Iswahyudi alias Ujang
Diduga sebagai pengedar sekaligus kapten lantai 1.
Rianto
Diduga sebagai pengedar sekaligus kapten lantai 2/KTV.
Yeskiel Morsles Gultom
Diduga merupakan waiter yang terlibat dalam aktivitas peredaran narkotika.
Delva Andika
Diduga merupakan waiter yang terlibat dalam aktivitas peredaran narkotika.
Zainal Aguspin Lubis
Diduga merupakan waiter yang terlibat dalam aktivitas peredaran narkotika.
Sila
Diduga berperan sebagai supervisor dan memegang ekstasi yang kemudian pecah.
Dini Anggriani
Diduga merupakan LC yang terlibat dalam aktivitas peredaran narkotika.
Kasus ini kini tidak hanya menyangkut temuan barang bukti narkotika di tempat hiburan malam.
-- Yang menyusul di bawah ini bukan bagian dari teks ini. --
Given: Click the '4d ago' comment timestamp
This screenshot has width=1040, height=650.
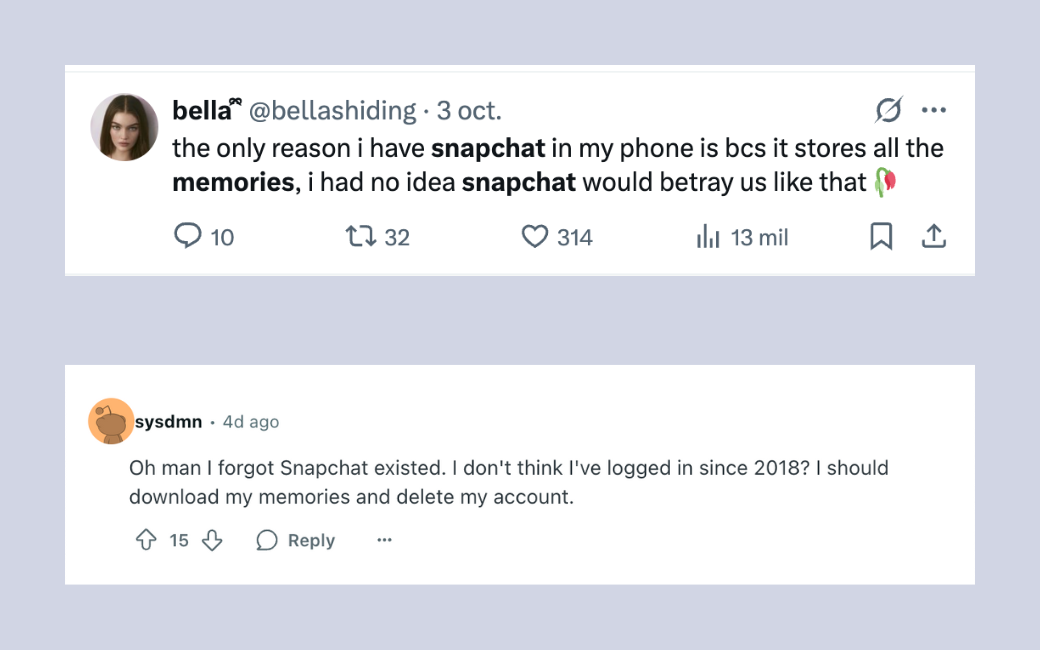Looking at the screenshot, I should (x=251, y=422).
Penyidikan Bareskrim Polri juga mengarah pada dugaan adanya sistem atau pembagian peran dalam aktivitas peredaran narkotika di dalam HH Club Planet 3.
Dengan ditemukannya 762 butir ekstasi di dalam brankas ruang manager, polisi masih mendalami siapa pengendali utama, dari mana narkotika tersebut diperoleh, serta sejauh mana keterlibatan pihak lain dalam jaringan yang diduga beroperasi di tempat hiburan malam tersebut.
Penyidik juga masih melakukan pendalaman terhadap seluruh keterangan para tersangka dan barang bukti untuk mengungkap kemungkinan adanya jaringan pemasok narkotika yang lebih besar di balik kasus tersebut.